§ **Work instructions**
Reproduce the full set of records verbatim.

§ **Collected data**
---+---

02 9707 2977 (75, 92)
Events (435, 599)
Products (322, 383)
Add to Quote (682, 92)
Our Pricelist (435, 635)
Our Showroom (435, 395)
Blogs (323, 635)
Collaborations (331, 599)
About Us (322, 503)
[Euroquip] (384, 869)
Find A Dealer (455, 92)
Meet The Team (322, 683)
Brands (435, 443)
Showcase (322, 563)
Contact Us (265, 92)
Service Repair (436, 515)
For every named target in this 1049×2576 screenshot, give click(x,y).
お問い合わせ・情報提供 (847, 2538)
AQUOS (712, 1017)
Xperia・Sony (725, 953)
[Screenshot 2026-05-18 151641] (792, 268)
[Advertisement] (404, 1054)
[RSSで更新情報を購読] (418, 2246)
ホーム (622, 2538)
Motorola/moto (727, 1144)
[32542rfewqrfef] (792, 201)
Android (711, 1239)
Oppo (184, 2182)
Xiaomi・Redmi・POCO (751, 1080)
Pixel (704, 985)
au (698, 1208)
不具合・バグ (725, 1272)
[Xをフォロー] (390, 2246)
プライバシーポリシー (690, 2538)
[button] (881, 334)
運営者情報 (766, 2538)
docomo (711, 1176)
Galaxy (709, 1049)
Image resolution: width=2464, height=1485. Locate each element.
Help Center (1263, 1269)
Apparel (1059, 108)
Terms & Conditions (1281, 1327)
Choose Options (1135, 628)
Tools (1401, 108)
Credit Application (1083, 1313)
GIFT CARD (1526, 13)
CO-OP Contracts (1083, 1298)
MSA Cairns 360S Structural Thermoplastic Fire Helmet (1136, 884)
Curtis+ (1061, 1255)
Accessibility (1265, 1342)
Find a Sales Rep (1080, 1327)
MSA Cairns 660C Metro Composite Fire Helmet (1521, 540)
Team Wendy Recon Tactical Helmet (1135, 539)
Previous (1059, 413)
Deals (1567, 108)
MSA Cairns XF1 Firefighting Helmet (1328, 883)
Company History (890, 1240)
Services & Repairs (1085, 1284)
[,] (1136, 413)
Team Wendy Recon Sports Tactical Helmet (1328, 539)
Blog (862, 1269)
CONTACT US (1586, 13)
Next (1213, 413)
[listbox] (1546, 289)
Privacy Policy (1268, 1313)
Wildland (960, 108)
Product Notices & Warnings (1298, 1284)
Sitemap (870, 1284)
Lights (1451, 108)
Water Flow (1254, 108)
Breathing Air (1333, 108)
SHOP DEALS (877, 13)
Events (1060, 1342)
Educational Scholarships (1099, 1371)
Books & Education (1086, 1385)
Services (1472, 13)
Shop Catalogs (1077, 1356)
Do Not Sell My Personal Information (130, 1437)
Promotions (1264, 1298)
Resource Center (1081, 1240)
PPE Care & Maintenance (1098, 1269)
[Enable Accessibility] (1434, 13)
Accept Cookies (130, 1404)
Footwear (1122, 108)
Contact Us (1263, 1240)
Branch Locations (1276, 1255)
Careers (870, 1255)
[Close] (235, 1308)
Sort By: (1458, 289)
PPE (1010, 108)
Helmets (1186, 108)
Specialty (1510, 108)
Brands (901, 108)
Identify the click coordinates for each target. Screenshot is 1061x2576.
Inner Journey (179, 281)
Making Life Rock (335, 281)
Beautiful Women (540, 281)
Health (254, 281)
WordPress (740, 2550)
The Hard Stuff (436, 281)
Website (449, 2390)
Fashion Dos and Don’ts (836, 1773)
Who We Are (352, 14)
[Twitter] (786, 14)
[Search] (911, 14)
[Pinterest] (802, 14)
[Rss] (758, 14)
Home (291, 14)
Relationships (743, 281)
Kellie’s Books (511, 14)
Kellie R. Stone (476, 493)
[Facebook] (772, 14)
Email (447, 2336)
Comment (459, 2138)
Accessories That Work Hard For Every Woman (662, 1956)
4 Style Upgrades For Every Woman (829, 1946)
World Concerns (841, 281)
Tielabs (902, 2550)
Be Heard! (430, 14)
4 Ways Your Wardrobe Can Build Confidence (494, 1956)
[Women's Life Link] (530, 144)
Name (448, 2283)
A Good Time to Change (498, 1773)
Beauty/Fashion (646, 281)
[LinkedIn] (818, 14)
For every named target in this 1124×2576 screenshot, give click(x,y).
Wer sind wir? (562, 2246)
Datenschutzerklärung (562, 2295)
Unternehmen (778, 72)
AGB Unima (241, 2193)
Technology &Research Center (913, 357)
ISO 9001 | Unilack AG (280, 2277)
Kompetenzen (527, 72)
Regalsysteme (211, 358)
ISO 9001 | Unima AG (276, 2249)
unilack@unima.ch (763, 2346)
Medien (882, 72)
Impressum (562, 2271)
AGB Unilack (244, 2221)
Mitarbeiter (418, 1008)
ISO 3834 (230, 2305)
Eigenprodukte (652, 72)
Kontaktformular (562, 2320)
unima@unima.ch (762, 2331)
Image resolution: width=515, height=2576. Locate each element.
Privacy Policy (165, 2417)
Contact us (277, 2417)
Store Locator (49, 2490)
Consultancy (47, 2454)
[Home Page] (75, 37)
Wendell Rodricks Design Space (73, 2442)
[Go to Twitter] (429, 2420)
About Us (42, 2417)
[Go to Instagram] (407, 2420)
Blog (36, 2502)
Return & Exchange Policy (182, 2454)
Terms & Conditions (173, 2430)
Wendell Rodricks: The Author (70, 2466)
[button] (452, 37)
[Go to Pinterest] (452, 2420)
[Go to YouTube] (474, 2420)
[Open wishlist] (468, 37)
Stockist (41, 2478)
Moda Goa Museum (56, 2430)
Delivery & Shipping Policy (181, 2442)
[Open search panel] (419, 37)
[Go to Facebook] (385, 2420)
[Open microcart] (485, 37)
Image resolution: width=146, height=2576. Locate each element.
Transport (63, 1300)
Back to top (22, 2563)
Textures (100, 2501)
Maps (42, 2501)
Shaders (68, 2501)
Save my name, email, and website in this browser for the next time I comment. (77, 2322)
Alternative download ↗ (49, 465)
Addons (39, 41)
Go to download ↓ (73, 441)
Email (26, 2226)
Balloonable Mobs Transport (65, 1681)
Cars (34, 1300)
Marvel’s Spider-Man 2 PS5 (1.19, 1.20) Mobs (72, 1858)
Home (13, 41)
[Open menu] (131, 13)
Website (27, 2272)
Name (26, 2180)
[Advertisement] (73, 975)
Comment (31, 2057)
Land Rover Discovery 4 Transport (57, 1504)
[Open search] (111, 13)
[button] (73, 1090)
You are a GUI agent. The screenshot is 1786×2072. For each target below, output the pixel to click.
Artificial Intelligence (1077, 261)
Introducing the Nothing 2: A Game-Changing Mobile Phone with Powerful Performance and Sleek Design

---+---

§ **Output for this exercise**
02 9707 2977 (75, 92)
Events (435, 599)
Products (322, 383)
Add to Quote (682, 92)
Our Pricelist (435, 635)
Our Showroom (435, 395)
Blogs (323, 635)
Collaborations (331, 599)
About Us (322, 503)
[Euroquip] (384, 869)
Find A Dealer (455, 92)
Meet The Team (322, 683)
Brands (435, 443)
Showcase (322, 563)
Contact Us (265, 92)
Service Repair (436, 515)
For every named target in this 1049×2576 screenshot, give click(x,y).
お問い合わせ・情報提供 (847, 2538)
AQUOS (712, 1017)
Xperia・Sony (725, 953)
[Screenshot 2026-05-18 151641] (792, 268)
[Advertisement] (404, 1054)
[RSSで更新情報を購読] (418, 2246)
ホーム (622, 2538)
Motorola/moto (727, 1144)
[32542rfewqrfef] (792, 201)
Android (711, 1239)
Oppo (184, 2182)
Xiaomi・Redmi・POCO (751, 1080)
Pixel (704, 985)
au (698, 1208)
不具合・バグ (725, 1272)
[Xをフォロー] (390, 2246)
プライバシーポリシー (690, 2538)
[button] (881, 334)
運営者情報 (766, 2538)
docomo (711, 1176)
Galaxy (709, 1049)
Image resolution: width=2464, height=1485. Locate each element.
Help Center (1263, 1269)
Apparel (1059, 108)
Terms & Conditions (1281, 1327)
Choose Options (1135, 628)
Tools (1401, 108)
Credit Application (1083, 1313)
GIFT CARD (1526, 13)
CO-OP Contracts (1083, 1298)
MSA Cairns 360S Structural Thermoplastic Fire Helmet (1136, 884)
Curtis+ (1061, 1255)
Accessibility (1265, 1342)
Find a Sales Rep (1080, 1327)
MSA Cairns 660C Metro Composite Fire Helmet (1521, 540)
Team Wendy Recon Tactical Helmet (1135, 539)
Previous (1059, 413)
Deals (1567, 108)
MSA Cairns XF1 Firefighting Helmet (1328, 883)
Company History (890, 1240)
Services & Repairs (1085, 1284)
[,] (1136, 413)
Team Wendy Recon Sports Tactical Helmet (1328, 539)
Blog (862, 1269)
CONTACT US (1586, 13)
Next (1213, 413)
[listbox] (1546, 289)
Privacy Policy (1268, 1313)
Wildland (960, 108)
Product Notices & Warnings (1298, 1284)
Sitemap (870, 1284)
Lights (1451, 108)
Water Flow (1254, 108)
Breathing Air (1333, 108)
SHOP DEALS (877, 13)
Events (1060, 1342)
Educational Scholarships (1099, 1371)
Books & Education (1086, 1385)
Services (1472, 13)
Shop Catalogs (1077, 1356)
Do Not Sell My Personal Information (130, 1437)
Promotions (1264, 1298)
Resource Center (1081, 1240)
PPE Care & Maintenance (1098, 1269)
[Enable Accessibility] (1434, 13)
Accept Cookies (130, 1404)
Footwear (1122, 108)
Contact Us (1263, 1240)
Branch Locations (1276, 1255)
Careers (870, 1255)
[Close] (235, 1308)
Sort By: (1458, 289)
PPE (1010, 108)
Helmets (1186, 108)
Specialty (1510, 108)
Brands (901, 108)
Identify the click coordinates for each target. Screenshot is 1061x2576.
Inner Journey (179, 281)
Making Life Rock (335, 281)
Beautiful Women (540, 281)
Health (254, 281)
WordPress (740, 2550)
The Hard Stuff (436, 281)
Website (449, 2390)
Fashion Dos and Don’ts (836, 1773)
Who We Are (352, 14)
[Twitter] (786, 14)
[Search] (911, 14)
[Pinterest] (802, 14)
[Rss] (758, 14)
Home (291, 14)
Relationships (743, 281)
Kellie’s Books (511, 14)
Kellie R. Stone (476, 493)
[Facebook] (772, 14)
Email (447, 2336)
Comment (459, 2138)
Accessories That Work Hard For Every Woman (662, 1956)
4 Style Upgrades For Every Woman (829, 1946)
World Concerns (841, 281)
Tielabs (902, 2550)
Be Heard! (430, 14)
4 Ways Your Wardrobe Can Build Confidence (494, 1956)
[Women's Life Link] (530, 144)
Name (448, 2283)
A Good Time to Change (498, 1773)
Beauty/Fashion (646, 281)
[LinkedIn] (818, 14)
For every named target in this 1124×2576 screenshot, give click(x,y).
Wer sind wir? (562, 2246)
Datenschutzerklärung (562, 2295)
Unternehmen (778, 72)
AGB Unima (241, 2193)
Technology &Research Center (913, 357)
ISO 9001 | Unilack AG (280, 2277)
Kompetenzen (527, 72)
Regalsysteme (211, 358)
ISO 9001 | Unima AG (276, 2249)
unilack@unima.ch (763, 2346)
Medien (882, 72)
Impressum (562, 2271)
AGB Unilack (244, 2221)
Mitarbeiter (418, 1008)
ISO 3834 (230, 2305)
Eigenprodukte (652, 72)
Kontaktformular (562, 2320)
unima@unima.ch (762, 2331)
Image resolution: width=515, height=2576. Locate each element.
Privacy Policy (165, 2417)
Contact us (277, 2417)
Store Locator (49, 2490)
Consultancy (47, 2454)
[Home Page] (75, 37)
Wendell Rodricks Design Space (73, 2442)
[Go to Twitter] (429, 2420)
About Us (42, 2417)
[Go to Instagram] (407, 2420)
Blog (36, 2502)
Return & Exchange Policy (182, 2454)
Terms & Conditions (173, 2430)
Wendell Rodricks: The Author (70, 2466)
[button] (452, 37)
[Go to Pinterest] (452, 2420)
[Go to YouTube] (474, 2420)
[Open wishlist] (468, 37)
Stockist (41, 2478)
Moda Goa Museum (56, 2430)
Delivery & Shipping Policy (181, 2442)
[Open search panel] (419, 37)
[Go to Facebook] (385, 2420)
[Open microcart] (485, 37)
Image resolution: width=146, height=2576. Locate each element.
Transport (63, 1300)
Back to top (22, 2563)
Textures (100, 2501)
Maps (42, 2501)
Shaders (68, 2501)
Save my name, email, and website in this browser for the next time I comment. (77, 2322)
Alternative download ↗ (49, 465)
Addons (39, 41)
Go to download ↓ (73, 441)
Email (26, 2226)
Balloonable Mobs Transport (65, 1681)
Cars (34, 1300)
Marvel’s Spider-Man 2 PS5 (1.19, 1.20) Mobs (72, 1858)
Home (13, 41)
[Open menu] (131, 13)
Website (27, 2272)
Name (26, 2180)
[Advertisement] (73, 975)
Comment (31, 2057)
Land Rover Discovery 4 Transport (57, 1504)
[Open search] (111, 13)
[button] (73, 1090)
You are a GUI agent. The screenshot is 1786×2072. For each target below, output the pixel to click.
Artificial Intelligence (1077, 261)
Introducing the Nothing 2: A Game-Changing Mobile Phone with Powerful Performance and Sleek Design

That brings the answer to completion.